Recovering from database corruption using WAL-logs - Mailing list pgsql-general

From Kristian Klette via RT
Subject Recovering from database corruption using WAL-logs
Date
Msg-id 20090120092138.GK18606@samfundet.no
Whole thread Raw
List pgsql-general
Hi!

Last autumn we discovered a case of database corruption in our databases
(missing rows with foreign keys pointed at them). At the time we ran version
PostgreSQL 8.3.1.  We upgraded our postgres to 8.3.4, but somehow the
restoration from backups got forgotten. Early this year things where
remembered, allthough the backups of the base from before the corruption was
rotated out, and is now lost. We do however have a backup from the night before
we first discovered the corruption, but we are unsure about its state (we do
not know if the database was corrupted at the time of this backup).

We do however, out of sheer luck (maybe), have all our WAL-logs from may 2008
to the present.

So we figured we'd give WAL-replay a shot at the backup mention earlier,
following the documentation (24.3.3). And it seemed to work for a while,
replaying a good lot of logs but it stops at the same file, everytime, with
this message:

LOG: restored log file "00000001000000EB000000A1" from archive
LOG: invalid contrecord length 4674 in log file 235, segment 161, offset 8192
LOG: redo done at EB/A1001AB4
LOG: last completed transaction was at log time 2008-09-29 20:12:05.551693+02»
LOG: restored log file "00000001000000EB000000A1" from archive
scp: /home/pgbackup/merged/00000002.history: No such file or directory

The file in question is dated the day after we discovered the corruption, and
its not the last in that timeline (we only have one timeline).  The WAL-log
shows no external signs of brokenness in my eyes, as its the same size as the
rest and created at the same interval.
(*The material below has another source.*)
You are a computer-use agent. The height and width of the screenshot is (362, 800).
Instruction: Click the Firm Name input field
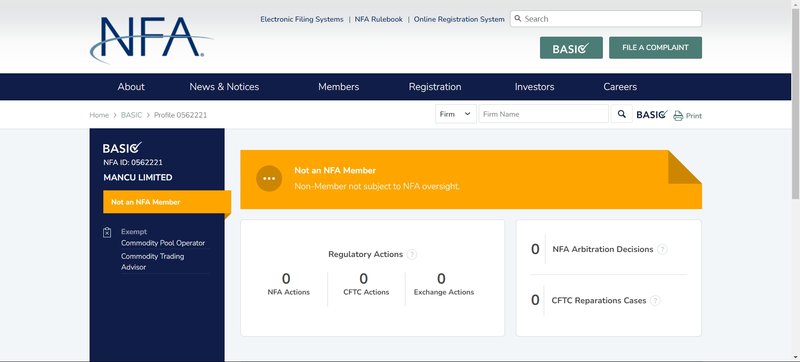click(x=543, y=114)
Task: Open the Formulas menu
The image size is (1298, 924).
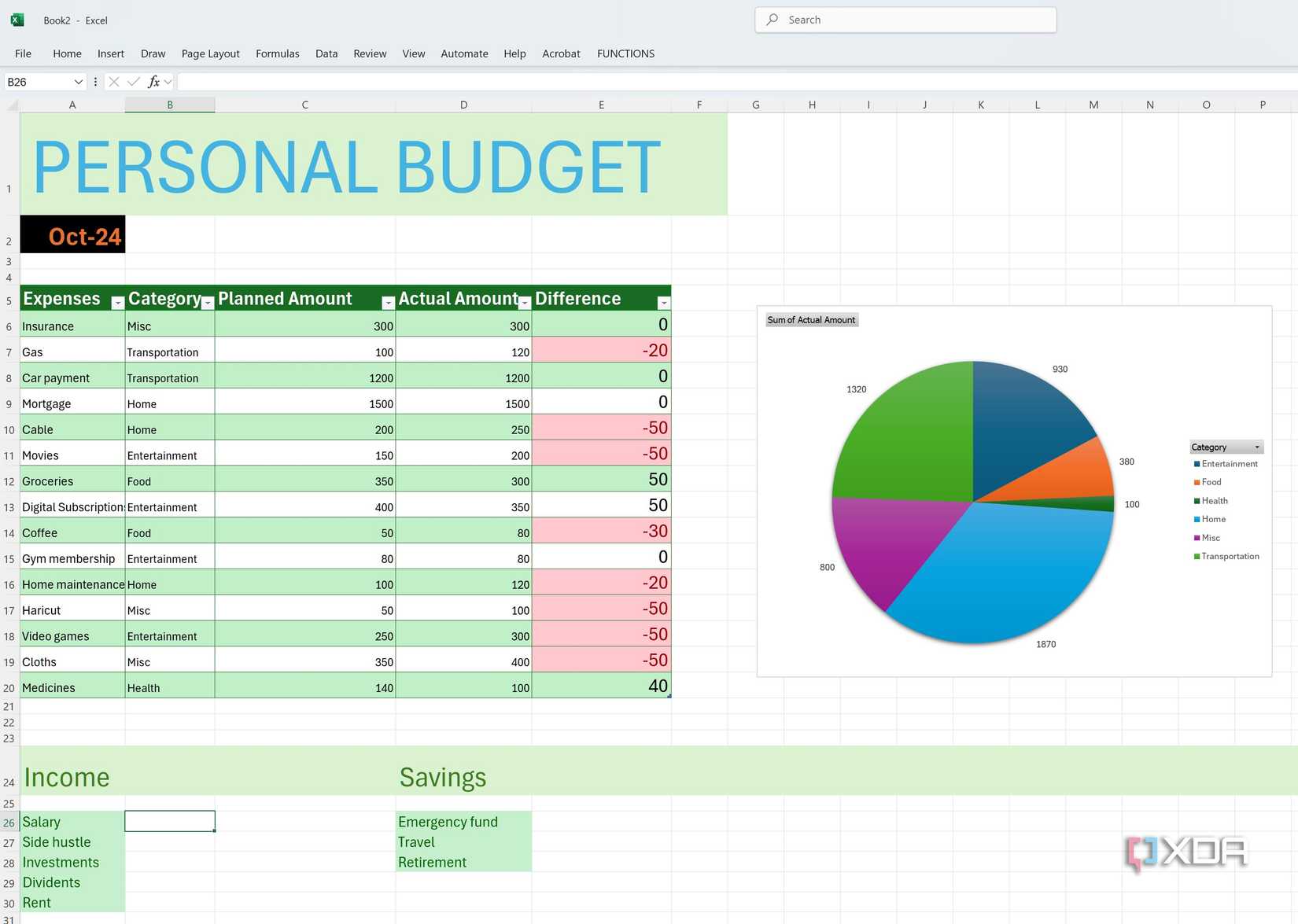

We can provide this file, if it would
help figure out whats wrong in any way.

We also tried setting the recovery_target to a time before the "last completed
transaction" time, and various other target times right up to right after the
time of the backup, but it still tries to play all the files, and fails on the
same one.

At this time we are quite stuck on this problem, so we're really hoping for
some insight into this, even though its our own fault for not managing to
restore an even earlier backup and replaying from that.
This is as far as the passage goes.